Recorded information: Begin

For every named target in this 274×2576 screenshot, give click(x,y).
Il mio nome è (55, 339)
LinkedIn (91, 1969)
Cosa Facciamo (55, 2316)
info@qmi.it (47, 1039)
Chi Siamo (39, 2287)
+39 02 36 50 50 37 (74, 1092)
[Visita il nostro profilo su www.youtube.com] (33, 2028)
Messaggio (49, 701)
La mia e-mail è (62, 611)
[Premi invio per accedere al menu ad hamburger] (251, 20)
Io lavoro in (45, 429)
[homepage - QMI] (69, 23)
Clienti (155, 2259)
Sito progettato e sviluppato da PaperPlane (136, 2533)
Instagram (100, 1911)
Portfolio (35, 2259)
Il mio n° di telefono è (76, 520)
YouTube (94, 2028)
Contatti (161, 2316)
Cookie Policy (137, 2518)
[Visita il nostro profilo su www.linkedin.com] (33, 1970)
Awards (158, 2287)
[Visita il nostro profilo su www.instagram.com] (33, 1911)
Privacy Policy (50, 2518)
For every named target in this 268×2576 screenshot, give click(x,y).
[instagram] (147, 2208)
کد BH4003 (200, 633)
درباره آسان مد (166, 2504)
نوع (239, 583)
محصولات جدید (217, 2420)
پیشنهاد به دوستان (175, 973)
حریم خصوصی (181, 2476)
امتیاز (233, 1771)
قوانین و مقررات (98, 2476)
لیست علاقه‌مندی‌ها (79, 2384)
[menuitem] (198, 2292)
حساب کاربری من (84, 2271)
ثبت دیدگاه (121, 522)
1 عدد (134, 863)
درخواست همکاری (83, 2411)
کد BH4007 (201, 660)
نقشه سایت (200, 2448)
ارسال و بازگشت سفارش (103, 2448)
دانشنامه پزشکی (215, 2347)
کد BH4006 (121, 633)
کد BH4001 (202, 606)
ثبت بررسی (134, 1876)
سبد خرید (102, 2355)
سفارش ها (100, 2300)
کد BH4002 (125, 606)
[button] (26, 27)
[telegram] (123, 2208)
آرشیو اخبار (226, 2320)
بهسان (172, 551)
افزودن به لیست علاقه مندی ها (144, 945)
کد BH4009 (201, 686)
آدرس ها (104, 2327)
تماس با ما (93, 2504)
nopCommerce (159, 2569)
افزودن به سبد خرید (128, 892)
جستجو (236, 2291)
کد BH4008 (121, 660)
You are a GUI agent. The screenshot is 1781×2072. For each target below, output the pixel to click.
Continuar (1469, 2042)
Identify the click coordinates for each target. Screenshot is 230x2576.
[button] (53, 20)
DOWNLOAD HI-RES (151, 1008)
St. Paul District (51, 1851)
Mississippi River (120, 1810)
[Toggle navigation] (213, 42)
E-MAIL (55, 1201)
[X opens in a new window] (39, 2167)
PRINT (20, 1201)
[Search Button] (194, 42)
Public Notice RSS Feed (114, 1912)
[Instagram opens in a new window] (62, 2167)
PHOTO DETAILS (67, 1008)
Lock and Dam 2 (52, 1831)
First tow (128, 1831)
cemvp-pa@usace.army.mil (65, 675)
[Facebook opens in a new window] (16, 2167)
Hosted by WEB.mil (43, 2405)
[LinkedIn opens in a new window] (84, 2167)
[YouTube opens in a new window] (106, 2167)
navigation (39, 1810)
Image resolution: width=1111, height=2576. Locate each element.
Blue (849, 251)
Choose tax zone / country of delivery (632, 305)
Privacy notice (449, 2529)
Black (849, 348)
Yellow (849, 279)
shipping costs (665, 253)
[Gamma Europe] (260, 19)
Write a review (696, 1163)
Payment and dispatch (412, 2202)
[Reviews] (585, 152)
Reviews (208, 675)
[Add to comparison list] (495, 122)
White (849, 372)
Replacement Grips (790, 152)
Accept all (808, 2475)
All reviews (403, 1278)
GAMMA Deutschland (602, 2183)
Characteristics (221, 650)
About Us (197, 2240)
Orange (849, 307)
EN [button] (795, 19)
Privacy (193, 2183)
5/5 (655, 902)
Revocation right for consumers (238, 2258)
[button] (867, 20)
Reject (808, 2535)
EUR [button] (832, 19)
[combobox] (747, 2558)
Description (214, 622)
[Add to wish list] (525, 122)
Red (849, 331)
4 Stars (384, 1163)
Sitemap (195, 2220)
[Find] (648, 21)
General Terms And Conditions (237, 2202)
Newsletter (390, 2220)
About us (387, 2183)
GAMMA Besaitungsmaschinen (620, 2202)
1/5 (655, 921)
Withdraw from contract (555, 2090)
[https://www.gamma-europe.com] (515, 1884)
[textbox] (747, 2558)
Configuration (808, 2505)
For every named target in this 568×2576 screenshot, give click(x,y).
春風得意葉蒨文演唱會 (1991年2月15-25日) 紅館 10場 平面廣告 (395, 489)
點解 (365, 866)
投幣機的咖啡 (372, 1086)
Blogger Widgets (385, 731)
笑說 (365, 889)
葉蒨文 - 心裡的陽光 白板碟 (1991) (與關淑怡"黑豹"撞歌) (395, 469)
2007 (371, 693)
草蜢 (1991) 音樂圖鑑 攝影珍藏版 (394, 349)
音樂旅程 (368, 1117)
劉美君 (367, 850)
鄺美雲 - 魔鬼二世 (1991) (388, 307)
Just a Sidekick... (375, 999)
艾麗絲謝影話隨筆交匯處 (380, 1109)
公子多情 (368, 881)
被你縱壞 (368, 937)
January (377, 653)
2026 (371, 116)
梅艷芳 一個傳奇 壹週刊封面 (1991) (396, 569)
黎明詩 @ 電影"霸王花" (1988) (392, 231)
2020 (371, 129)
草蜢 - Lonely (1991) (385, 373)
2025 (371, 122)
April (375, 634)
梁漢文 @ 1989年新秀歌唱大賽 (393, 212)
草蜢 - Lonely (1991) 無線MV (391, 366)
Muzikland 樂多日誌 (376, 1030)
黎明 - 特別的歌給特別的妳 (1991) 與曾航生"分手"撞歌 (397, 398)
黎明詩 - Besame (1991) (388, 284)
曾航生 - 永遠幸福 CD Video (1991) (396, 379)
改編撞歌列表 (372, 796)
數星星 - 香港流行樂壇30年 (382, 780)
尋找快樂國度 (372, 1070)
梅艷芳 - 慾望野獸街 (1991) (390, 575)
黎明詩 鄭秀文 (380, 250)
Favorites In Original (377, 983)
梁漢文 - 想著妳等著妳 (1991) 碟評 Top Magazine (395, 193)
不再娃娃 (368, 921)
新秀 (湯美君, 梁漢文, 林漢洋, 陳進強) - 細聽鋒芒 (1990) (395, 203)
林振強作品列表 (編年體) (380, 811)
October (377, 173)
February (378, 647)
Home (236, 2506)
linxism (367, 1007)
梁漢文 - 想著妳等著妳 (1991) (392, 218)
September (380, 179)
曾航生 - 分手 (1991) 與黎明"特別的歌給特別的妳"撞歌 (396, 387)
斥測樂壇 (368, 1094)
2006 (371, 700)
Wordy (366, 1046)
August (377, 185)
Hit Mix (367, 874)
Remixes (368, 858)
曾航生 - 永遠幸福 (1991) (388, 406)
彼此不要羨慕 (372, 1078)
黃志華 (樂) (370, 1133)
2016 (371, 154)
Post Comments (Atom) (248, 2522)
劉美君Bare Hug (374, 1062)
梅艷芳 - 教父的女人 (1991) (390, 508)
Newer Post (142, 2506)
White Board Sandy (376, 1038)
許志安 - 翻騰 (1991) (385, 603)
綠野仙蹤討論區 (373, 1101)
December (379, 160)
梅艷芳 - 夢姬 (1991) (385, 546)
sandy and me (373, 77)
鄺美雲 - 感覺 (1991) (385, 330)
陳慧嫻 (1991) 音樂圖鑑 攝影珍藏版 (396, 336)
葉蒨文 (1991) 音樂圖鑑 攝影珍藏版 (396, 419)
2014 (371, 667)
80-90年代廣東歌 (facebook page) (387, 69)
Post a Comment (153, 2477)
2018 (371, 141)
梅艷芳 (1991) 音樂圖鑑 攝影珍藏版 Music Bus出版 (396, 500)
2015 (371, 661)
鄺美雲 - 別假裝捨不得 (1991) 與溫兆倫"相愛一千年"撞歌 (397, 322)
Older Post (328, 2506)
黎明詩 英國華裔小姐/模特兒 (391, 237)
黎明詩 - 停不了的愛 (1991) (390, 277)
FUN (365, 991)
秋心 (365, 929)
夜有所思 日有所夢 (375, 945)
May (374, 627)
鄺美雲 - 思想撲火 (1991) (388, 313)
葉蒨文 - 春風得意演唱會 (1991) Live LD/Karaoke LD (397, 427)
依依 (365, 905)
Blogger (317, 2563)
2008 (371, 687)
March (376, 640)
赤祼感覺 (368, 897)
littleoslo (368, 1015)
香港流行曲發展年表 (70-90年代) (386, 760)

Recorded information: End

--- About this exercise ---
Repeat the entries above verbatim, but only from the line that has "Il mio n° di telefono è (76, 520)" down to the line that has "قوانین و مقررات (98, 2476)", inclusive.

--- Exercise response ---
Il mio n° di telefono è (76, 520)
YouTube (94, 2028)
Contatti (161, 2316)
Cookie Policy (137, 2518)
[Visita il nostro profilo su www.linkedin.com] (33, 1970)
Awards (158, 2287)
[Visita il nostro profilo su www.instagram.com] (33, 1911)
Privacy Policy (50, 2518)
For every named target in this 268×2576 screenshot, give click(x,y).
[instagram] (147, 2208)
کد BH4003 (200, 633)
درباره آسان مد (166, 2504)
نوع (239, 583)
محصولات جدید (217, 2420)
پیشنهاد به دوستان (175, 973)
حریم خصوصی (181, 2476)
امتیاز (233, 1771)
قوانین و مقررات (98, 2476)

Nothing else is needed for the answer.